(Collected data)
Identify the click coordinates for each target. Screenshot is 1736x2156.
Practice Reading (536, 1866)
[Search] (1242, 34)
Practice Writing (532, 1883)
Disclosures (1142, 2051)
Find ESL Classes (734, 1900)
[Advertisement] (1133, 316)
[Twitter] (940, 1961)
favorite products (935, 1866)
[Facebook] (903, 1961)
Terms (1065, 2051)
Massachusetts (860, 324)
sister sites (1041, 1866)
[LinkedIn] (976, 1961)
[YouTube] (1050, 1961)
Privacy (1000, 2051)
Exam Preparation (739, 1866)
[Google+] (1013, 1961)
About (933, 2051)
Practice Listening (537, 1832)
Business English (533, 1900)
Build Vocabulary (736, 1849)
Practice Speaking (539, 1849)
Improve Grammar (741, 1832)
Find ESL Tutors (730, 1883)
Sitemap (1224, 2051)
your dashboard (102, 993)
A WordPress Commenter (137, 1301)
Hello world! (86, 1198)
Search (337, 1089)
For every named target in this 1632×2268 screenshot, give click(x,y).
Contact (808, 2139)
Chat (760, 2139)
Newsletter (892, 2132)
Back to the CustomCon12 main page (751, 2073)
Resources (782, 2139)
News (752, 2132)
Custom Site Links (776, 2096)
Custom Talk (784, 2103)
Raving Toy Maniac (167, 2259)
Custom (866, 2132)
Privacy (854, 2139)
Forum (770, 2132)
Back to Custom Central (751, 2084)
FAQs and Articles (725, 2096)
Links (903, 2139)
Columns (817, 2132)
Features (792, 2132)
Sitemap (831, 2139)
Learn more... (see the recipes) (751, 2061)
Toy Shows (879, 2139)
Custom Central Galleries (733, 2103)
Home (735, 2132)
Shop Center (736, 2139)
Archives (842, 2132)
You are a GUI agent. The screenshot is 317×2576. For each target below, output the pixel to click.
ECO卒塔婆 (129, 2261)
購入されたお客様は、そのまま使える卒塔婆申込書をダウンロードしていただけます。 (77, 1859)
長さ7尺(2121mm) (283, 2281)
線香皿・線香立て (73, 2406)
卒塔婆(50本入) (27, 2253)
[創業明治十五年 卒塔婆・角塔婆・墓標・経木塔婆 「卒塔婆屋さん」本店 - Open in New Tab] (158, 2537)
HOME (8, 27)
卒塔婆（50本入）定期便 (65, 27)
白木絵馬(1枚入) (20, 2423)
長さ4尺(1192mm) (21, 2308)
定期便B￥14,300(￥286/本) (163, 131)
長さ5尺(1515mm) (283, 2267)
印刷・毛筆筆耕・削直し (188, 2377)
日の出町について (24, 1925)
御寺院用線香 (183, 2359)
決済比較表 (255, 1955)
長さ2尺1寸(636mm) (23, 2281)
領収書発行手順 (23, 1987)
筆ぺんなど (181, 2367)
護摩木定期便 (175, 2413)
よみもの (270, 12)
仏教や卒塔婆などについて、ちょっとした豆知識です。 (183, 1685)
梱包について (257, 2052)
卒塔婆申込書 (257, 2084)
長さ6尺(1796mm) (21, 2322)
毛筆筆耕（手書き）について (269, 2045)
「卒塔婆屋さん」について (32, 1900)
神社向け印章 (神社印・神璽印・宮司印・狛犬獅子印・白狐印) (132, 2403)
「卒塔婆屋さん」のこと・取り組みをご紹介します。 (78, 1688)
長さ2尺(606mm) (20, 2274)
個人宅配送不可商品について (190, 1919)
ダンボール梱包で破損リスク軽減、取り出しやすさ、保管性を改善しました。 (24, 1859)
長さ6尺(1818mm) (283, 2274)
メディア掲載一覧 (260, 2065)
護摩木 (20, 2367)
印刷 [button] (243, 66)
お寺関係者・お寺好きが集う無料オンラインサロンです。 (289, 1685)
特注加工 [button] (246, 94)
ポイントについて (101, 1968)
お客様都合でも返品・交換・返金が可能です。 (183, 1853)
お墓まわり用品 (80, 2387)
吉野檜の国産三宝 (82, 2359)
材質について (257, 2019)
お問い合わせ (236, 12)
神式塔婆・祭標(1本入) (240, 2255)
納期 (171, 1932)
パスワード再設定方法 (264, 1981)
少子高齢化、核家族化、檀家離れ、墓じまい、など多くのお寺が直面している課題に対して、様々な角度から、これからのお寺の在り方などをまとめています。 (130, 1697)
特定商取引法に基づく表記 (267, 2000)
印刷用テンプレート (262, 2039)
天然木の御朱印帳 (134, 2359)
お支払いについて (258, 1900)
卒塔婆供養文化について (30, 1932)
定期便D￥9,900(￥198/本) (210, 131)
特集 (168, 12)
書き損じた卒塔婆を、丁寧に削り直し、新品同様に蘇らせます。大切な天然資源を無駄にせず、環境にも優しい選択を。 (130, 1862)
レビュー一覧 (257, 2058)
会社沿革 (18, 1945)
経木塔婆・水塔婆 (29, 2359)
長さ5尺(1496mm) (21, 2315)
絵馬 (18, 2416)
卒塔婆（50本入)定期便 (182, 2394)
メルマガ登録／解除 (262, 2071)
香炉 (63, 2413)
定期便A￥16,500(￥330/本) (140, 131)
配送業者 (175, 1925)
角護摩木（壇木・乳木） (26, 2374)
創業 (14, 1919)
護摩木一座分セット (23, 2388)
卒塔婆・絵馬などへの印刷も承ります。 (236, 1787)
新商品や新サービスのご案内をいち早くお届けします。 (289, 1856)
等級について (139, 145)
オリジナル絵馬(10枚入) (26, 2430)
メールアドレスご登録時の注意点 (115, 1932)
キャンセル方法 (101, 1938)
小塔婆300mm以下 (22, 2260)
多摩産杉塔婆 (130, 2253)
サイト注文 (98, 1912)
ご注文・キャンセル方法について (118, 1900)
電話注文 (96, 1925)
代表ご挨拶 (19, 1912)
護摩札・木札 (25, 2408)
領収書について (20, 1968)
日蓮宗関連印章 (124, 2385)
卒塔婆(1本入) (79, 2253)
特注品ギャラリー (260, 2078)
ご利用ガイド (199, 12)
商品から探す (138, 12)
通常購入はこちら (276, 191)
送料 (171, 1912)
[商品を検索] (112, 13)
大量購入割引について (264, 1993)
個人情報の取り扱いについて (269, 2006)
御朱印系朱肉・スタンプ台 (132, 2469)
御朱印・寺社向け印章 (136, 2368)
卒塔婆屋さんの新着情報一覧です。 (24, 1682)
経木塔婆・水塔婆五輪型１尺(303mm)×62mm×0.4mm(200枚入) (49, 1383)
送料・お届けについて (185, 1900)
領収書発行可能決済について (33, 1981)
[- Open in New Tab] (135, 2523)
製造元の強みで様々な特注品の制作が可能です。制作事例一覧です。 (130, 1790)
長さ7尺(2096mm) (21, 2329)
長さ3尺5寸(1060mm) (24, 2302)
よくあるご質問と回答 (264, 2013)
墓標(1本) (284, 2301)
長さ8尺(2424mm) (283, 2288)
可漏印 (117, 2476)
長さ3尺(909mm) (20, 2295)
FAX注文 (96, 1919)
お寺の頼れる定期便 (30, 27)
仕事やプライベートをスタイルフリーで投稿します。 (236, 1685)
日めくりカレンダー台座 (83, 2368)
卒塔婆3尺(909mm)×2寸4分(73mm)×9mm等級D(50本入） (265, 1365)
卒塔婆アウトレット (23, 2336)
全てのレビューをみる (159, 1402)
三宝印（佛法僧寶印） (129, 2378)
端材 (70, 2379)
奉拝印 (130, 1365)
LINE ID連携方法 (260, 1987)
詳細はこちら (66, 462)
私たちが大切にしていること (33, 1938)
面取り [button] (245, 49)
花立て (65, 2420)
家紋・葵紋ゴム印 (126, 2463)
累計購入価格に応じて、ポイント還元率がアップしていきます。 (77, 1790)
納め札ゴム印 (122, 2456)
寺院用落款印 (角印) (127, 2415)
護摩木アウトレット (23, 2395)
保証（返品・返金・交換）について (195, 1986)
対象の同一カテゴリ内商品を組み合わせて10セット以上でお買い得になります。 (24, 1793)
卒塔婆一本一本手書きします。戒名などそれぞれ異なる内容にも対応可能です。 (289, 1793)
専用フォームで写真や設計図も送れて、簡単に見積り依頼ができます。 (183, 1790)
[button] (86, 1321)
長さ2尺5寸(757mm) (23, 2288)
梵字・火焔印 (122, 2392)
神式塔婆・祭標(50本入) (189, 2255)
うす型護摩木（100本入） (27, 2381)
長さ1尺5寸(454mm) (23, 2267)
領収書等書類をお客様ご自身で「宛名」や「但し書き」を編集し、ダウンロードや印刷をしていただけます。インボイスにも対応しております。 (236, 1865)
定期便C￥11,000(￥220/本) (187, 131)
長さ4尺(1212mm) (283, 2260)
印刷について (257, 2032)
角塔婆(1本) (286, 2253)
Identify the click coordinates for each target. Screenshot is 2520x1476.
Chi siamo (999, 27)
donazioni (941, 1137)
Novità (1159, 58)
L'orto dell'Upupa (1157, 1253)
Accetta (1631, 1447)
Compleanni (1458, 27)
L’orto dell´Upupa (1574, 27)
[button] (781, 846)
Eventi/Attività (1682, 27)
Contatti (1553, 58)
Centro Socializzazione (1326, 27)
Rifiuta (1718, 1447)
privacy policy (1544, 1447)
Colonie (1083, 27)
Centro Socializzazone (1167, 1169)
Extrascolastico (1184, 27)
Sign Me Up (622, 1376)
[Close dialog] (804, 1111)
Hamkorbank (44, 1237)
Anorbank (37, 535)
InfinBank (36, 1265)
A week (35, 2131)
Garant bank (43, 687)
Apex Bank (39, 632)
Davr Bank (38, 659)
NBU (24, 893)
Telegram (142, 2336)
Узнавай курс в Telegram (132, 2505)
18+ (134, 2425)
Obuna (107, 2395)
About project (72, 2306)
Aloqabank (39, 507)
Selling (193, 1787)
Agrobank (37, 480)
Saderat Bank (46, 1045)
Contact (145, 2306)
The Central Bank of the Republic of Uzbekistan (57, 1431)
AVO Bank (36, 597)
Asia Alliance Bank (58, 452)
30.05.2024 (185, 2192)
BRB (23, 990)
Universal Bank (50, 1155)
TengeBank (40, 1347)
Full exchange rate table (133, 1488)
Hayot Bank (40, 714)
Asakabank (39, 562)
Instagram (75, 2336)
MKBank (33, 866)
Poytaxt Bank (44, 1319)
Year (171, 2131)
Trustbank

### [WORK TASK]
Both the first line of the records above and the line containing "Build Vocabulary (736, 1849)" are to be transcribed exactly, together with every line between them, and nothing else.

### [RESULT FOR THIS EXERCISE]
Identify the click coordinates for each target. Screenshot is 1736x2156.
Practice Reading (536, 1866)
[Search] (1242, 34)
Practice Writing (532, 1883)
Disclosures (1142, 2051)
Find ESL Classes (734, 1900)
[Advertisement] (1133, 316)
[Twitter] (940, 1961)
favorite products (935, 1866)
[Facebook] (903, 1961)
Terms (1065, 2051)
Massachusetts (860, 324)
sister sites (1041, 1866)
[LinkedIn] (976, 1961)
[YouTube] (1050, 1961)
Privacy (1000, 2051)
Exam Preparation (739, 1866)
[Google+] (1013, 1961)
About (933, 2051)
Practice Listening (537, 1832)
Business English (533, 1900)
Build Vocabulary (736, 1849)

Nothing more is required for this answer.